Leave every picture behind and copy the rest of the entries below exactly.

(MATERIAL TO PROCESS)

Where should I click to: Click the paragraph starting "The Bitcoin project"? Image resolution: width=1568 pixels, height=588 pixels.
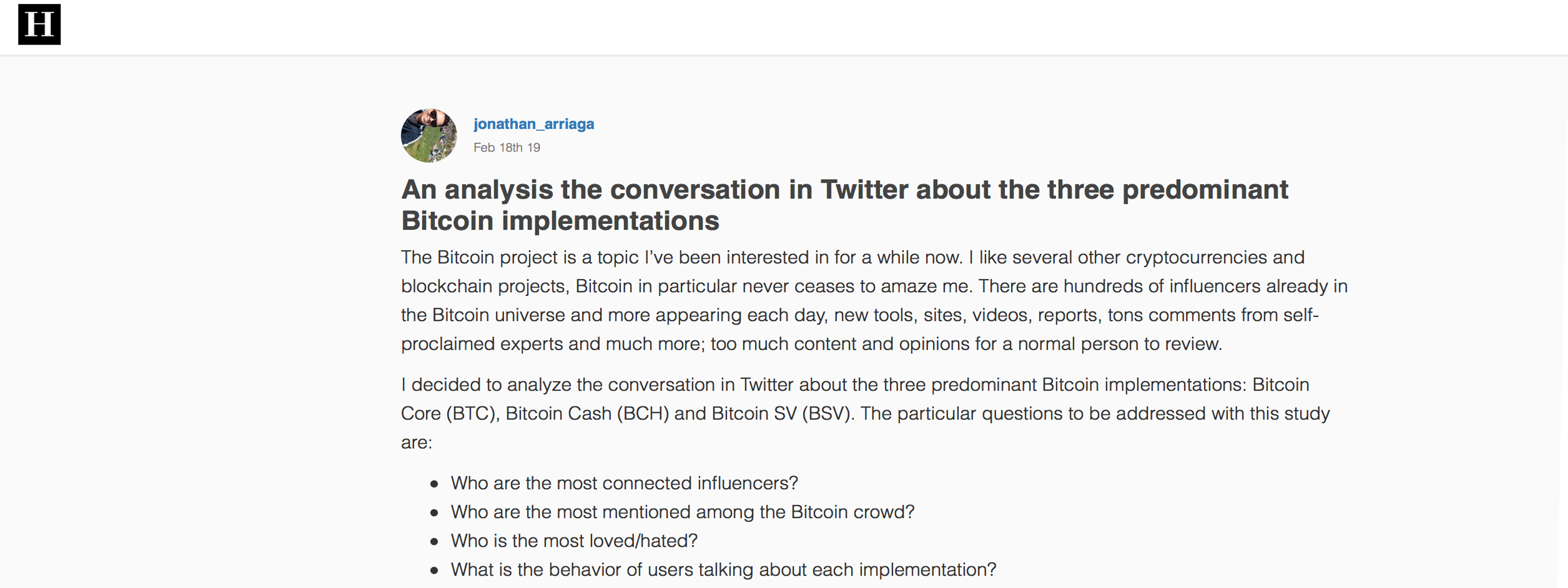[x=874, y=300]
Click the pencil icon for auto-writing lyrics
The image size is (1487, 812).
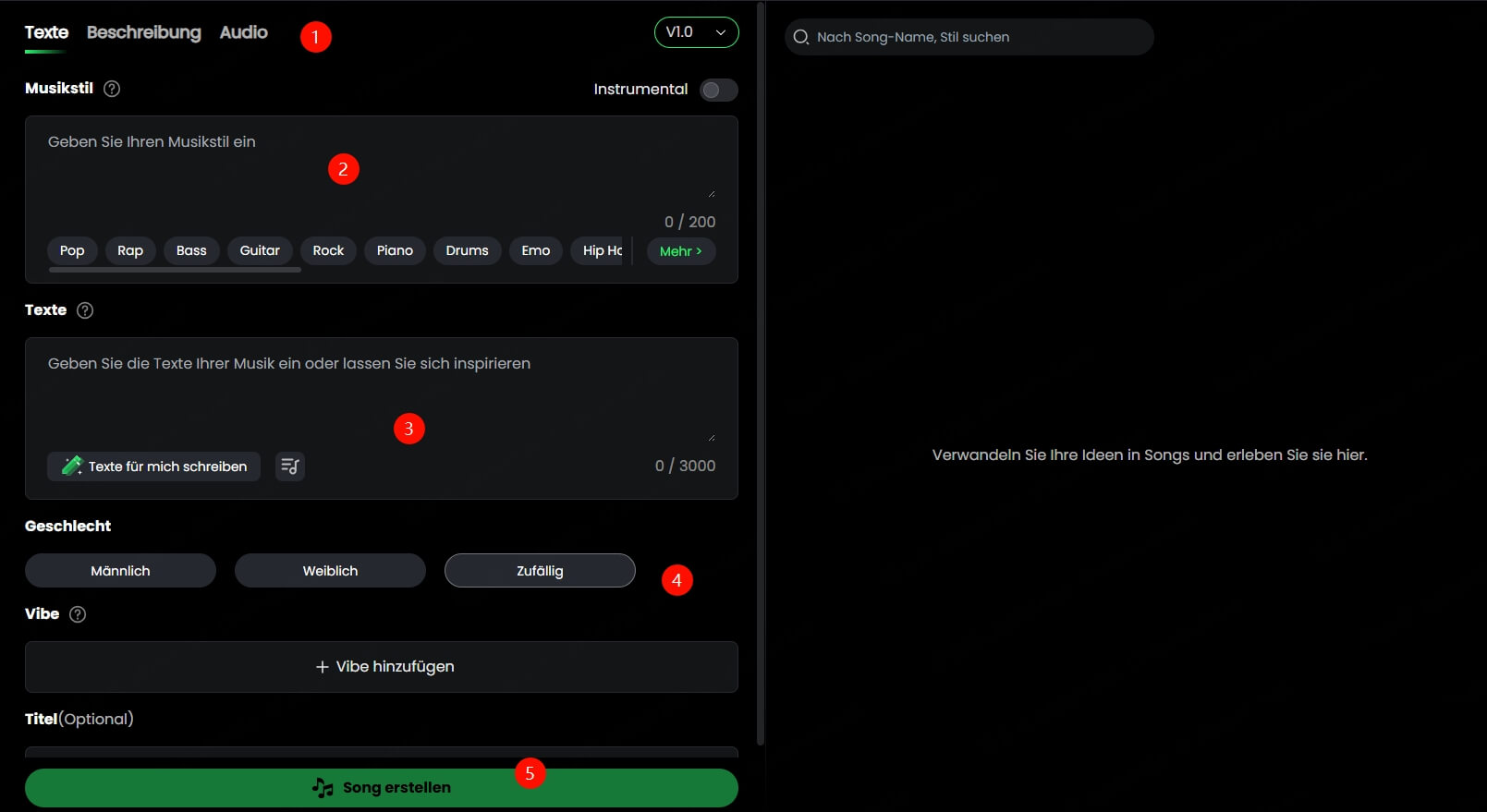71,467
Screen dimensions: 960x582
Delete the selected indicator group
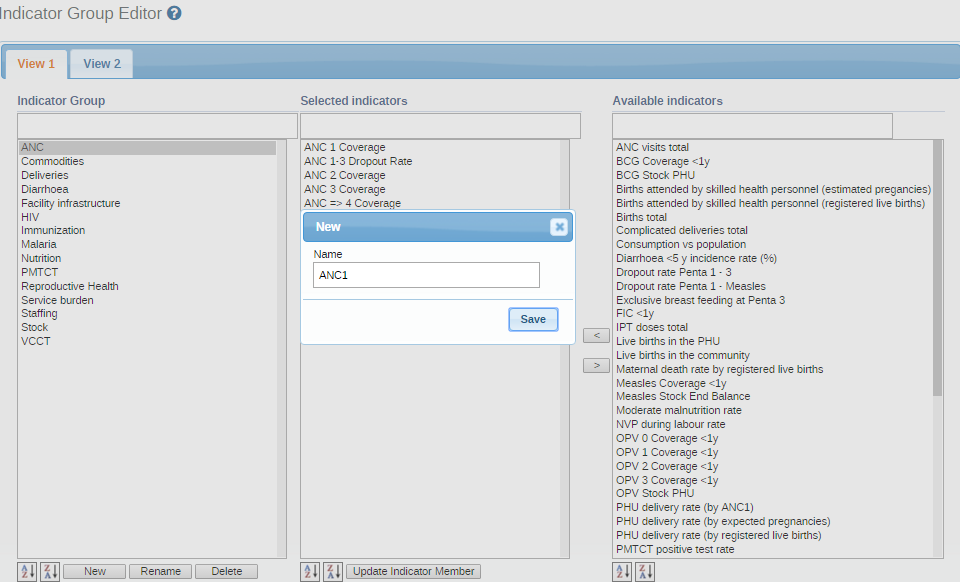tap(226, 571)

(End MATERIAL TO PROCESS)

ANSWER SECTION:
Where should I click to: Click the paragraph starting "The Bitcoin project"? Image resolution: width=1568 pixels, height=588 pixels.
[x=874, y=300]
Click the pencil icon for auto-writing lyrics
The image size is (1487, 812).
71,467
Screen dimensions: 960x582
Delete the selected indicator group
tap(226, 571)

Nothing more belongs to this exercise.